COURT FILE NO.: 16-67479 DATE: 2017/06/06 SUPERIOR COURT OF JUSTICE - ONTARIO
RE: Farley Manufacturing Inc., Plaintiff AND Oz Optics Ltd., Defendant
BEFORE: Madam Justice Robyn M. Ryan Bell
COUNSEL: Richard S. Nishimura, counsel for the Plaintiff Bruce Marks and Thomas Kerr, counsel for the Defendant
HEARD: May 16, 2017
Endorsement
Introduction
[1] The central issue on this motion is whether the plaintiff Farley Manufacturing is entitled to an order pursuant to Rule 32 of the Rules of Civil Procedure permitting the inspection of the defendant Oz Optics’ dome facility on Westbrook Road in Ottawa. Farley Manufacturing proposes that two experts, each accompanied by a senior representative of the plaintiff, inspect Oz Optics’ facility. Oz Optics objects on the basis that one of the proposed experts is not a qualified expert under Rule 53 of the Rules of Civil Procedure.

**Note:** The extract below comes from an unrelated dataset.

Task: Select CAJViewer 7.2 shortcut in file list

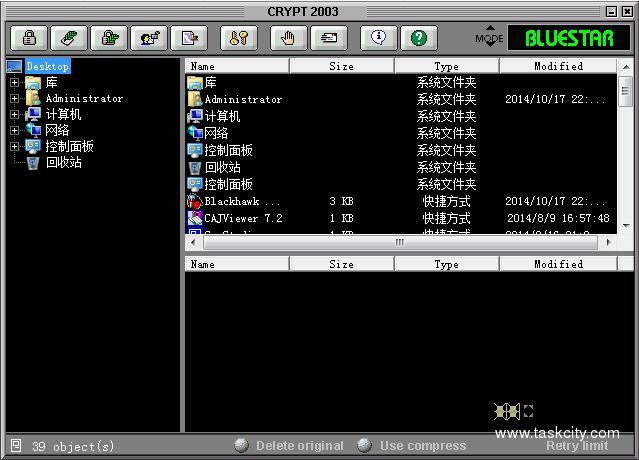Action: pos(243,218)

[2] A secondary issue is the scheduling of mediation in this matter. Farley Manufacturing seeks an order that mediation be held within 90 days. Oz Optics takes the position that mediation should be held after the parties obtain “independent unbiased evidence,” allowing for a meaningful quantification of damages, if any.
Nature of the Claim and Counterclaim
[3] Farley Manufacturing’s claim is for payment of the outstanding balance of $76,000 for construction of an air-supported structure (“the Dome”) at Oz Optics’ premises at 219 Westbrook Road in Ottawa. The Dome is of a considerable size – it has been used as a soccer playing field. Oz Optics has counterclaimed for $500,000 in general damages based on alleged deficiencies and abandonment of the contract. Oz Optics alleges two categories of defects: (i) defects in the fabric comprising the membrane of the Dome; and (ii) defects in the mechanical equipment.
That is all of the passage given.